> Pixel coordinate grounding data:

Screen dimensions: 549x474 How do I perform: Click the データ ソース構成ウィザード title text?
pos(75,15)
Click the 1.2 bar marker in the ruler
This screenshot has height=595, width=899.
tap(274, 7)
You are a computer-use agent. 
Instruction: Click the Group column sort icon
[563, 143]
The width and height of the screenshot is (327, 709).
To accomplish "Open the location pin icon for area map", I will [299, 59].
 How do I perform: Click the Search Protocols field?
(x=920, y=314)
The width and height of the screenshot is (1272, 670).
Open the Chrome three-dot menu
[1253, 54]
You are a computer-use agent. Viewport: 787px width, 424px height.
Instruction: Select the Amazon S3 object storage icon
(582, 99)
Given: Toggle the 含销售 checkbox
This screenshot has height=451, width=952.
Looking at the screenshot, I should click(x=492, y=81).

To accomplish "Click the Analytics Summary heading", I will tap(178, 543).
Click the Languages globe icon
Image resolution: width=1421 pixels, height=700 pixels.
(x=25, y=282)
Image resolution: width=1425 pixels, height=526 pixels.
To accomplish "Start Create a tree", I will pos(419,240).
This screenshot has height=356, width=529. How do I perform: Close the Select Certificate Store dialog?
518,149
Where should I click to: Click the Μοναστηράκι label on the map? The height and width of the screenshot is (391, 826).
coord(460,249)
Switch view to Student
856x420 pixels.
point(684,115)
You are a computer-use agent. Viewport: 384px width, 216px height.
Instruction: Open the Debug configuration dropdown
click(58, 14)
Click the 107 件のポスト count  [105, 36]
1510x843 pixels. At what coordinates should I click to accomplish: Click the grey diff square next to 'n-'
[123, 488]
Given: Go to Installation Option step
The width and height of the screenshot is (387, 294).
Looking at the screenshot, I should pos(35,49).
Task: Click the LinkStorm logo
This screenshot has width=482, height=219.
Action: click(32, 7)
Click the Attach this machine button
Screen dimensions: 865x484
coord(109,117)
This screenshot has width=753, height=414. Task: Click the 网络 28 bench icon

> What the task requires: Exactly reproduce all of the entries.

> Your solution:
Screen dimensions: 549x474 How do I perform: Click the データ ソース構成ウィザード title text?
pos(75,15)
Click the 1.2 bar marker in the ruler
This screenshot has height=595, width=899.
tap(274, 7)
You are a computer-use agent. 
Instruction: Click the Group column sort icon
[563, 143]
The width and height of the screenshot is (327, 709).
To accomplish "Open the location pin icon for area map", I will [299, 59].
 How do I perform: Click the Search Protocols field?
(x=920, y=314)
The width and height of the screenshot is (1272, 670).
Open the Chrome three-dot menu
[1253, 54]
You are a computer-use agent. Viewport: 787px width, 424px height.
Instruction: Select the Amazon S3 object storage icon
(582, 99)
Given: Toggle the 含销售 checkbox
This screenshot has height=451, width=952.
Looking at the screenshot, I should click(x=492, y=81).

To accomplish "Click the Analytics Summary heading", I will tap(178, 543).
Click the Languages globe icon
Image resolution: width=1421 pixels, height=700 pixels.
(x=25, y=282)
Image resolution: width=1425 pixels, height=526 pixels.
To accomplish "Start Create a tree", I will pos(419,240).
This screenshot has height=356, width=529. How do I perform: Close the Select Certificate Store dialog?
518,149
Where should I click to: Click the Μοναστηράκι label on the map? The height and width of the screenshot is (391, 826).
coord(460,249)
Switch view to Student
856x420 pixels.
point(684,115)
You are a computer-use agent. Viewport: 384px width, 216px height.
Instruction: Open the Debug configuration dropdown
click(58, 14)
Click the 107 件のポスト count  [105, 36]
1510x843 pixels. At what coordinates should I click to accomplish: Click the grey diff square next to 'n-'
[123, 488]
Given: Go to Installation Option step
The width and height of the screenshot is (387, 294).
Looking at the screenshot, I should pos(35,49).
Task: Click the LinkStorm logo
This screenshot has width=482, height=219.
Action: click(32, 7)
Click the Attach this machine button
Screen dimensions: 865x484
coord(109,117)
This screenshot has width=753, height=414. Task: Click the 网络 28 bench icon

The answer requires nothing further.